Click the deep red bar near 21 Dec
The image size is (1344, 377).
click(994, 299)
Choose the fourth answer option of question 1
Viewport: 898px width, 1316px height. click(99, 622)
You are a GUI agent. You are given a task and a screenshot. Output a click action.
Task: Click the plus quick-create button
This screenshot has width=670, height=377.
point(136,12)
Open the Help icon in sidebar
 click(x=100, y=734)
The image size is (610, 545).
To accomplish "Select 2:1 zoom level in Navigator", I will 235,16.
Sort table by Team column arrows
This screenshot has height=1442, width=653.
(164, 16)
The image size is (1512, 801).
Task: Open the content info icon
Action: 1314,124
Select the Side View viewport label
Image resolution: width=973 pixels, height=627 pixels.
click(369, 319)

Work item:
Only the data above, repeated exactly, should make up the reply.

Exercise answer:
Click the deep red bar near 21 Dec
The image size is (1344, 377).
click(994, 299)
Choose the fourth answer option of question 1
Viewport: 898px width, 1316px height. click(99, 622)
You are a GUI agent. You are given a task and a screenshot. Output a click action.
Task: Click the plus quick-create button
This screenshot has width=670, height=377.
point(136,12)
Open the Help icon in sidebar
 click(x=100, y=734)
The image size is (610, 545).
To accomplish "Select 2:1 zoom level in Navigator", I will 235,16.
Sort table by Team column arrows
This screenshot has height=1442, width=653.
(164, 16)
The image size is (1512, 801).
Task: Open the content info icon
Action: 1314,124
Select the Side View viewport label
Image resolution: width=973 pixels, height=627 pixels.
click(369, 319)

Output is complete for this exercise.